Prescription Patterns of Cardiovascular and Kidney Protective Therapies Among Patients with Type 2 Diabetes and Chronic Kidney Disease
To assess the prevalence and correlates of prescription of sodium-glucose co-transporter-2-inhibitors (SGLT2i) and/or glucagon-like peptide-1-receptor agonists (GLP1-RA) in persons with type 2 diabetes mellitus (T2DM) with and without chronic kidney disease (CKD).
Cross-sectional analyses of SGLT2i and GLP1-RA prescriptions from January 1st, 2019, to December 31st, 2020, in the Veterans Health Administration System. The likelihood of prescriptions was examined by presence or absence of CKD and by predicted risks of atherosclerotic cardiovascular disease (ASCVD) and end-stage kidney disease (ESKD).

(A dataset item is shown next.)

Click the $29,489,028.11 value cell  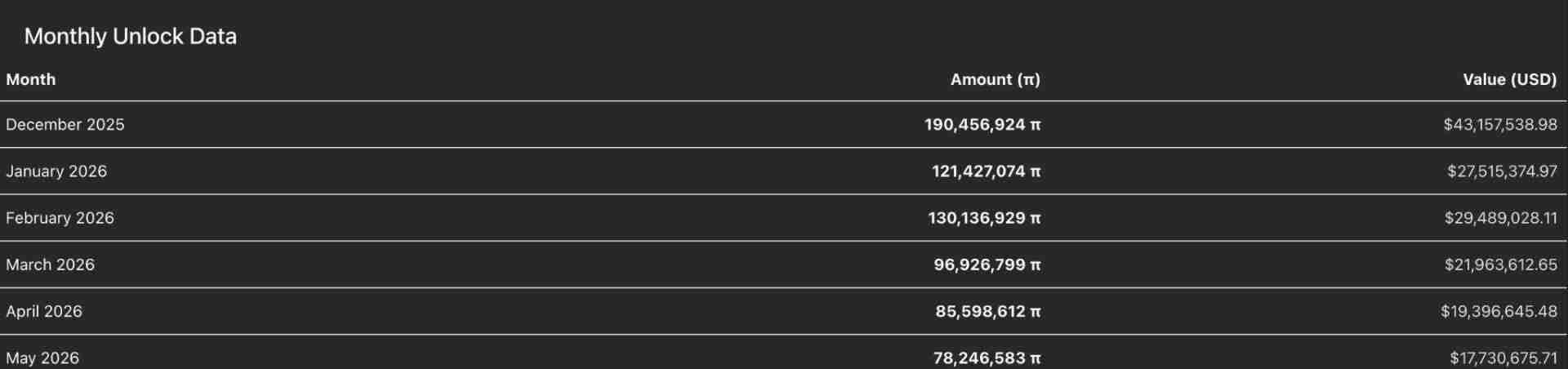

Of 1,197,880 adults with T2DM, SGLT2is and GLP1-RAs were prescribed to 11% and 8% of patients overall, and to 12% and 10% of those with concomitant CKD, respectively. In adjusted models, patients with severe albuminuria were less likely to be prescribed SGLT2i or GLP1-RA versus non-albuminuric patients with CKD: OR (95% CI) = 0.91 (0.89, 0.93) and 0.97 (0.94, 1.00), respectively. Patients with 10-year ASCVD risk >20% (versus <5%), had lower odds of SGLT2i use (OR=0.55 (0.52, 0.59)) and GLP1-RA prescription (OR=0.54 (0.50, 0.59)). A 5-year ESKD risk >5%, compared with <1%, were associated with lower likelihood of SGLT2i prescription (OR=0.63 (0.59, 0.67)) but higher likelihood of GLP1-RA prescription (OR=1.53 (1.46, 1.61)).
Among a large cohort of patients with T2DM, prescription of SGLT2i and GLP1-RA was low in those with CKD. We observed a “risk-treatment paradox”, whereby patients with higher risk of adverse outcomes were less likely to receive these therapies.